Pour les produits des clauses d'indexation afférentes aux sommes mises ou laissées à la disposition d'une société,se reporter au II-B-5 § 250.

Dans les sociétés de personnes n'ayant pas opté pour le régime des sociétés de capitaux, il convient de considérer que la fraction des intérêts payée aux associés, qui, excédant la limite prévue à l'article 3° du 1 de l'article 39 du CGI, est rapportée aux bénéfices imposables, constitue un élément du bénéfice industriel et commercial et ne doit pas figurer dans les revenus de dépôts, créances et cautionnements.

2° Intérêts afférents au placement des fonds retenus en garantie par les sociétés civiles immobilières transparentes

220

La généralité des termes de l'article 124 du CGI implique qu'il n'y a pas lieu de distinguer suivant l'objet du dépôt, et, notamment, s'il constitue un dépôt ordinaire ou un dépôt de garantie. Ainsi, les intérêts afférents au placement à un compte bancaire bloqué des fonds retenus en garantie par les sociétés civiles immobilières de copropriété visées à l'article 1655 ter du CGI présentent le caractère de revenus de dépôt au sens de l'article 124 du CGI et doivent donc être compris dans l'assiette de l'impôt sur le revenu établi au nom de chacun des associés. L'imputation sur le prix de construction de l'immeuble social des produits financiers retirés de ce placement ne leur fait pas perdre ce caractère.

3. Cautionnements

230

Par cautionnement, il convient d'entendre, notamment, la sûreté que certains fonctionnaires, comptables, officiers publics ou ministériels, adjudicataires, gérants de sociétés ou employés sont tenus de constituer comme garantie de leur gestion ou de l'exécution de leurs obligations. Le cautionnement, au sens de l'article 125 A du CGI, implique de la part du contribuable un dépôt de fonds en vue de garantir au dépositaire, au cas où il deviendrait créancier du déposant, un recouvrement immédiat de cette créance par prélèvement sur le dépôt (CE, arrêt du 2 mars 1977 n° 98483). Cet article ne vise donc que les cautionnements en numéraire.

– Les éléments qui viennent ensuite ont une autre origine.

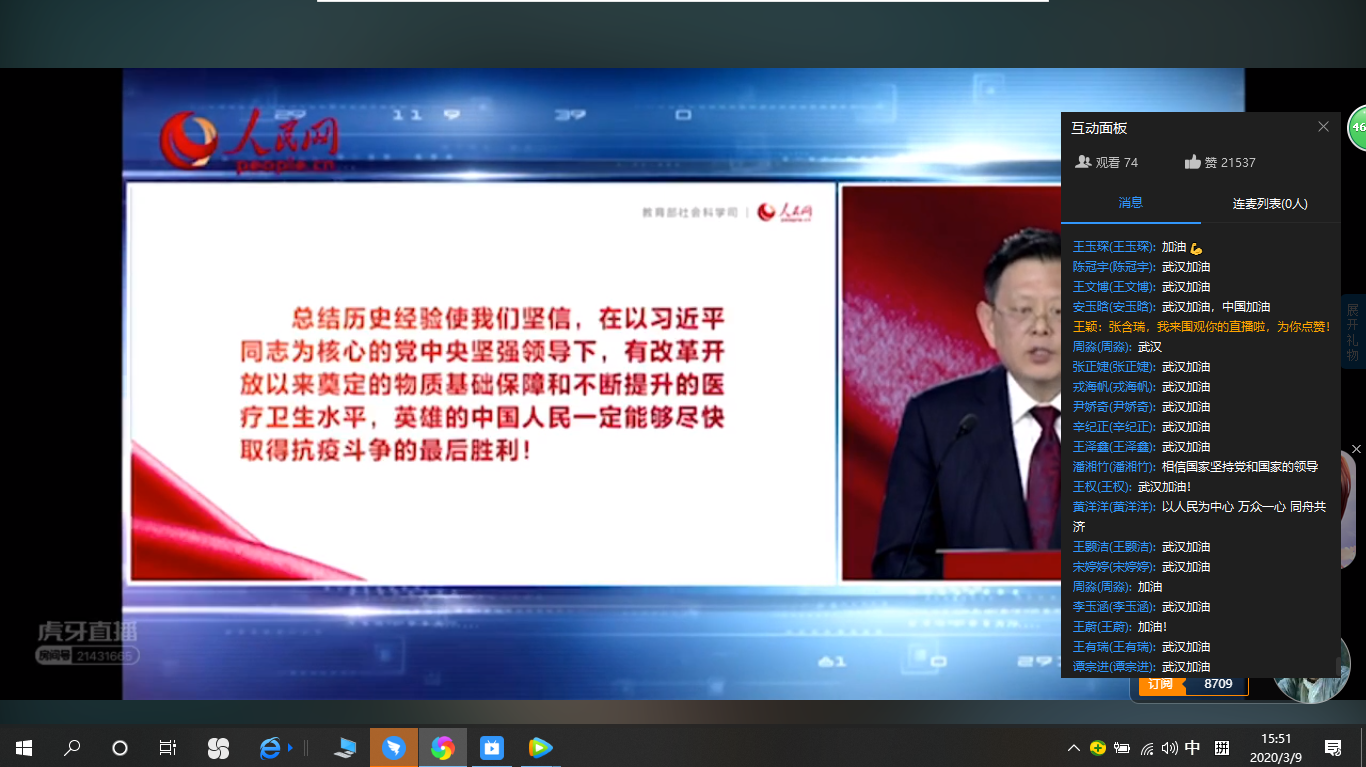
Task: Click the orange 订阅 subscribe button
Action: (x=1161, y=684)
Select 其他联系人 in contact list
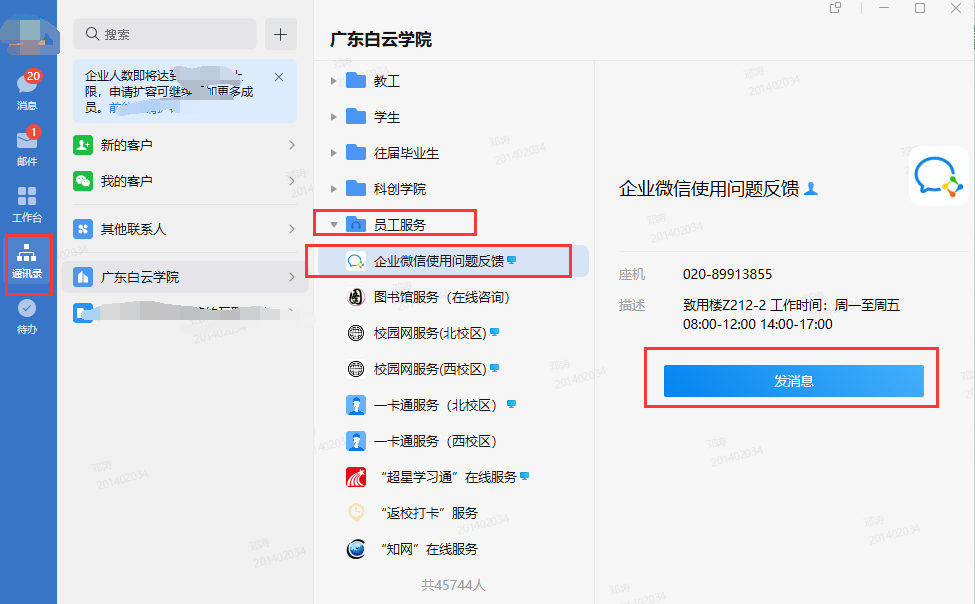975x604 pixels. pyautogui.click(x=185, y=229)
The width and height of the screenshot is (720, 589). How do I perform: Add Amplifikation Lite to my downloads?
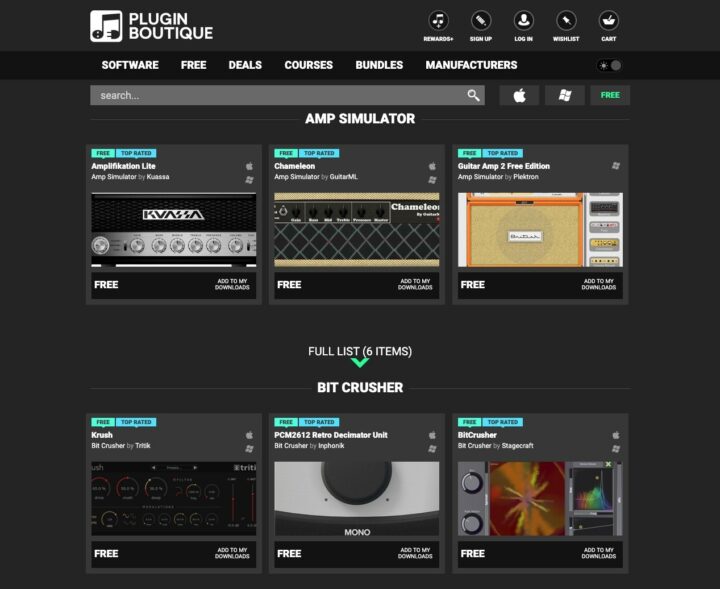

Les intérêts de ces cautionnements entrent dans les prévisions de l'article 124 du CGI et sont à ce titre passibles de l'impôt sur le revenu.

4. Comptes courants

240

Le compte courant est un contrat par lequel deux personnes, en relation d'affaires, réalisent des opérations qui les rendent tour à tour débitrice et créancière l'une de l'autre et conviennent de régler l'ensemble de ces opérations par l'inscription de celles-ci, en tant que remises, à un compte unique balancé en un solde définitif à sa clôture.

L'intérêt de ces comptes, qui est alloué sur le montant de la remise, est passible de l'impôt sur le revenu.

L'impôt frappe tous les intérêts acquis et reportés à nouveau lors de chaque balance périodique et non pas seulement leur solde créditeur arrêté à la clôture du compte.

5. Clauses d'indexation afférentes aux sommes mises ou laissées à la disposition d'une société par ses associés ou actionnaires

250

Les produits des clauses d'indexation perçus depuis le 1er janvier 1983 et revenant à un associé à raison des sommes mises à la disposition de sa société sous quelque forme que ce soit (compte courant, prêt, bon de caisse), à l'exception des obligations négociables, sont assimilés à des intérêts.

Cette assimilation a des conséquences :

- au regard de la détermination du résultat imposable de la société qui verse les produits des clauses d'indexation ;

- au regard de l'imposition des personnes physiques bénéficiaires desdits produits.

Les produits d'indexation sont taxés au nom des bénéficiaires à l'impôt sur le revenu au titre de l'année de leur perception.

Ils doivent être déclarés par ces derniers dans leur déclaration annuelle de revenu sous la rubrique revenus des valeurs et capitaux mobiliers, sur la ligne relative aux dépôts, créances, cautionnements et comptes courants.